> Task item
Continue the text on CMMC adoption from where it stops.

Most companies would benefit from a CMMC implementation. CMMC was designed by the government to be implemented by companies in the Defense Industrial Base (DIB). These government contractors routinely receive, create, store and process government information that needs to be protected, often referred to as Controlled Unclassified Information (CUI).
The object is to protect sensitive information, which most businesses have. CMMC is a tiered model and has three levels of maturity. Level 1 is called Foundational and has 17 security practices that companies should implement. Level 2 is called Advanced and has 110 security practices. Level 3 is Expert and has the 110 practices from level 2, plus several enhanced security practices.
Are there benefits to early adoption of CMMC?
There are many! There’s an illustration called a product adoption curve that describes the timeline of consumers adopting a new product or service in the marketplace. It consists, in order, of innovators, early adopters, early majority, late majority and laggards. Right now, we’re in the early adopter phase of that curve. Adoption is starting to ramp up and those with foresight are taking advantage of the time and availability of existing Certified Third Party Assessment Organizations (C3PAOs) to come in, assess and certify that their information systems meet the required compliance requirements the government has laid out in CMMC.

> Entries provided

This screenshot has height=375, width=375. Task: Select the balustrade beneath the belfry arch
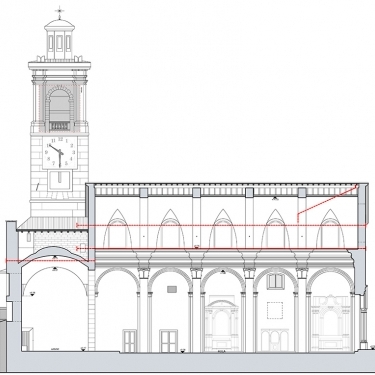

==

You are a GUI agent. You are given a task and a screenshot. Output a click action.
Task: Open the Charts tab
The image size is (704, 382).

> Answer to this task
To provide context, some estimates say that there are 300,000 government contracting companies. Right now, there are approximately 16 authorized C3PAOs. There are way too many companies for the existing C3PAO pool to address. And the Department of Defense (DoD) has stated it can take 9 to 12 months for most companies to correct their information system environments and submit for a CMMC certification assessment.
If companies cannot get CMMC certified in the next year, they risk missing out on the ability to win contracts that have CMMC certification requirements. The DoD has also stated that over the last few years, their assessments reveal that only 25% of companies assessed were fully compliant. Companies need to start today because the lead time to remediate their environments could take 12 months or more, and then the lead time to get assessed by a C3PAO could be many more months as they wait in line with everyone else. Don’t wait for the majority; be an early adopter!
How do you see government guidelines for cybersecurity advancing?
There are a lot of opinions about how the government will advance cybersecurity guidelines for the DIB. In May 2021, President Biden issued Executive Order 14028: “Improving the Nation’s Cybersecurity,” which mandated the adoption of Zero Trust after a series of attacks on critical infrastructure. In January 2022, the Office of Management and Budget (OMB) then issued Memorandum M-22-09: “Moving the U.S. Government Toward Zero Trust Cybersecurity Principles” which advised on best practices for implementing Zero Trust, along with providing mandates for targets that must be achieved by 2024.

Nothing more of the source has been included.